_Material for this exercise_.
========================

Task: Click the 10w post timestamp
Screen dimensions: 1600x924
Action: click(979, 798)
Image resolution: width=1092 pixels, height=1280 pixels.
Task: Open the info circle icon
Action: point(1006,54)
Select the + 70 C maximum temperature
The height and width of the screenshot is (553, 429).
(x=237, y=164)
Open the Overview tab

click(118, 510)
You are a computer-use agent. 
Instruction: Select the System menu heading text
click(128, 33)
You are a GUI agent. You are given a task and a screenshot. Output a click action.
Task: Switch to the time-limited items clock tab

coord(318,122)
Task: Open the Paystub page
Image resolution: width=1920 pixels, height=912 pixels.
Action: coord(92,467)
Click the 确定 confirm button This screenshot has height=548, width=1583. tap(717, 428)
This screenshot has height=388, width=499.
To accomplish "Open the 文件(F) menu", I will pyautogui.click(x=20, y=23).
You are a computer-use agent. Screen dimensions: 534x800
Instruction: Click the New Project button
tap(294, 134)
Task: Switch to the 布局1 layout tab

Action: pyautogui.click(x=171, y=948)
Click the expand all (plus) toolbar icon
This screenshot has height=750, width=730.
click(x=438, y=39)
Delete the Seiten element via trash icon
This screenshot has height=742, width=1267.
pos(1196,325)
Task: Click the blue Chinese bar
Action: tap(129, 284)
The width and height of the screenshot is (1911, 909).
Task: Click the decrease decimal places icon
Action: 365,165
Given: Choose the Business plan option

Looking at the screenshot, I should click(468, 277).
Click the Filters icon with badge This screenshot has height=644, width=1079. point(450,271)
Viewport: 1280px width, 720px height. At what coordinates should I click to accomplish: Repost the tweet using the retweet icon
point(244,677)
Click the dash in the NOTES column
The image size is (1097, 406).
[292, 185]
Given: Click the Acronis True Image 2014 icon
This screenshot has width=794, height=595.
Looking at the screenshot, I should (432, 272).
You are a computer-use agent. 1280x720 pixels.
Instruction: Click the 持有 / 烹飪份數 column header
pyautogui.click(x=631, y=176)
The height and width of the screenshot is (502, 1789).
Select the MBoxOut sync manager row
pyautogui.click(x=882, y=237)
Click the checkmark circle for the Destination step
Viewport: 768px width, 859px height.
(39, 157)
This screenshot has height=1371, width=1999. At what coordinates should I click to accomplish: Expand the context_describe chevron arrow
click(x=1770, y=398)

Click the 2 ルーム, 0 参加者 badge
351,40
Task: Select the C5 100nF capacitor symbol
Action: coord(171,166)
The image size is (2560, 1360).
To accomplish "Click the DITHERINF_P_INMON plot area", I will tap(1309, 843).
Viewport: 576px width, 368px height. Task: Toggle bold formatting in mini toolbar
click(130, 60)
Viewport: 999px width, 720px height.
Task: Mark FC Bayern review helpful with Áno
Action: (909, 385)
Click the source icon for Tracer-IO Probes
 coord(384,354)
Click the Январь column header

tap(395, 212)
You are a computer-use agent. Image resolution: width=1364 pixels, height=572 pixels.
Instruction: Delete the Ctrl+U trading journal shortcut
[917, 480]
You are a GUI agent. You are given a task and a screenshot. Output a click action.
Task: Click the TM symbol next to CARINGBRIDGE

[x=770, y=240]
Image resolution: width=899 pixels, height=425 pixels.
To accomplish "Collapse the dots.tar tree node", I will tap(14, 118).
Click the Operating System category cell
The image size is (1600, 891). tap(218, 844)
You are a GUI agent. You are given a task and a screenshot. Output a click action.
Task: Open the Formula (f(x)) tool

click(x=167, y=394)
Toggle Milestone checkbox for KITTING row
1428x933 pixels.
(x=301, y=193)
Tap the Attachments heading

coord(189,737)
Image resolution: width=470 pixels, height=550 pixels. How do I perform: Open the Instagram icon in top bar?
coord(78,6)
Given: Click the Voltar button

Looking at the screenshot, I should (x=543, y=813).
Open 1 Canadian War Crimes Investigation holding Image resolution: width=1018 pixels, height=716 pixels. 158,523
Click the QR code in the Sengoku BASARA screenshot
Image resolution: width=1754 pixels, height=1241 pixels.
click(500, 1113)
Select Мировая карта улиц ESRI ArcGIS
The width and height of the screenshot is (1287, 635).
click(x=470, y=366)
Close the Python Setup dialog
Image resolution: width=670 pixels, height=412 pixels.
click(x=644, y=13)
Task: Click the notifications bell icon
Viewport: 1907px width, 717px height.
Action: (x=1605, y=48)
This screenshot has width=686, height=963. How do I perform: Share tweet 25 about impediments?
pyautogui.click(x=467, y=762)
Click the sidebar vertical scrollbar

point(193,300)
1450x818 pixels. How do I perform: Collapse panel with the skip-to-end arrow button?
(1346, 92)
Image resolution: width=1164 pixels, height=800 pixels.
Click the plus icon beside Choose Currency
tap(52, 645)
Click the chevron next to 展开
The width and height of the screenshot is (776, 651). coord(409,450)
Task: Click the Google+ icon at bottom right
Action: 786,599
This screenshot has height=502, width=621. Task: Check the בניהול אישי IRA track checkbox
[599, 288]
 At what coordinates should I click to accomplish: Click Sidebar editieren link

========================

_Problem to solve_.
Would you set down all of the entries again, word for word?

_Result for this exercise_.
Task: Click the 10w post timestamp
Screen dimensions: 1600x924
Action: click(979, 798)
Image resolution: width=1092 pixels, height=1280 pixels.
Task: Open the info circle icon
Action: point(1006,54)
Select the + 70 C maximum temperature
The height and width of the screenshot is (553, 429).
(x=237, y=164)
Open the Overview tab

click(118, 510)
You are a computer-use agent. 
Instruction: Select the System menu heading text
click(128, 33)
You are a GUI agent. You are given a task and a screenshot. Output a click action.
Task: Switch to the time-limited items clock tab

coord(318,122)
Task: Open the Paystub page
Image resolution: width=1920 pixels, height=912 pixels.
Action: coord(92,467)
Click the 确定 confirm button This screenshot has height=548, width=1583. tap(717, 428)
This screenshot has height=388, width=499.
To accomplish "Open the 文件(F) menu", I will pyautogui.click(x=20, y=23).
You are a computer-use agent. Screen dimensions: 534x800
Instruction: Click the New Project button
tap(294, 134)
Task: Switch to the 布局1 layout tab

Action: pyautogui.click(x=171, y=948)
Click the expand all (plus) toolbar icon
This screenshot has height=750, width=730.
click(x=438, y=39)
Delete the Seiten element via trash icon
This screenshot has height=742, width=1267.
pos(1196,325)
Task: Click the blue Chinese bar
Action: tap(129, 284)
The width and height of the screenshot is (1911, 909).
Task: Click the decrease decimal places icon
Action: 365,165
Given: Choose the Business plan option

Looking at the screenshot, I should click(468, 277).
Click the Filters icon with badge This screenshot has height=644, width=1079. point(450,271)
Viewport: 1280px width, 720px height. At what coordinates should I click to accomplish: Repost the tweet using the retweet icon
point(244,677)
Click the dash in the NOTES column
The image size is (1097, 406).
[292, 185]
Given: Click the Acronis True Image 2014 icon
This screenshot has width=794, height=595.
Looking at the screenshot, I should (432, 272).
You are a computer-use agent. 1280x720 pixels.
Instruction: Click the 持有 / 烹飪份數 column header
pyautogui.click(x=631, y=176)
The height and width of the screenshot is (502, 1789).
Select the MBoxOut sync manager row
pyautogui.click(x=882, y=237)
Click the checkmark circle for the Destination step
Viewport: 768px width, 859px height.
(39, 157)
This screenshot has height=1371, width=1999. At what coordinates should I click to accomplish: Expand the context_describe chevron arrow
click(x=1770, y=398)

Click the 2 ルーム, 0 参加者 badge
351,40
Task: Select the C5 100nF capacitor symbol
Action: coord(171,166)
The image size is (2560, 1360).
To accomplish "Click the DITHERINF_P_INMON plot area", I will tap(1309, 843).
Viewport: 576px width, 368px height. Task: Toggle bold formatting in mini toolbar
click(130, 60)
Viewport: 999px width, 720px height.
Task: Mark FC Bayern review helpful with Áno
Action: (909, 385)
Click the source icon for Tracer-IO Probes
 coord(384,354)
Click the Январь column header

tap(395, 212)
You are a computer-use agent. Image resolution: width=1364 pixels, height=572 pixels.
Instruction: Delete the Ctrl+U trading journal shortcut
[917, 480]
You are a GUI agent. You are given a task and a screenshot. Output a click action.
Task: Click the TM symbol next to CARINGBRIDGE

[x=770, y=240]
Image resolution: width=899 pixels, height=425 pixels.
To accomplish "Collapse the dots.tar tree node", I will tap(14, 118).
Click the Operating System category cell
The image size is (1600, 891). tap(218, 844)
You are a GUI agent. You are given a task and a screenshot. Output a click action.
Task: Open the Formula (f(x)) tool

click(x=167, y=394)
Toggle Milestone checkbox for KITTING row
1428x933 pixels.
(x=301, y=193)
Tap the Attachments heading

coord(189,737)
Image resolution: width=470 pixels, height=550 pixels. How do I perform: Open the Instagram icon in top bar?
coord(78,6)
Given: Click the Voltar button

Looking at the screenshot, I should (x=543, y=813).
Open 1 Canadian War Crimes Investigation holding Image resolution: width=1018 pixels, height=716 pixels. 158,523
Click the QR code in the Sengoku BASARA screenshot
Image resolution: width=1754 pixels, height=1241 pixels.
click(500, 1113)
Select Мировая карта улиц ESRI ArcGIS
The width and height of the screenshot is (1287, 635).
click(x=470, y=366)
Close the Python Setup dialog
Image resolution: width=670 pixels, height=412 pixels.
click(x=644, y=13)
Task: Click the notifications bell icon
Viewport: 1907px width, 717px height.
Action: (x=1605, y=48)
This screenshot has width=686, height=963. How do I perform: Share tweet 25 about impediments?
pyautogui.click(x=467, y=762)
Click the sidebar vertical scrollbar

point(193,300)
1450x818 pixels. How do I perform: Collapse panel with the skip-to-end arrow button?
(1346, 92)
Image resolution: width=1164 pixels, height=800 pixels.
Click the plus icon beside Choose Currency
tap(52, 645)
Click the chevron next to 展开
The width and height of the screenshot is (776, 651). coord(409,450)
Task: Click the Google+ icon at bottom right
Action: 786,599
This screenshot has height=502, width=621. Task: Check the בניהול אישי IRA track checkbox
[599, 288]
 At what coordinates should I click to accomplish: Click Sidebar editieren link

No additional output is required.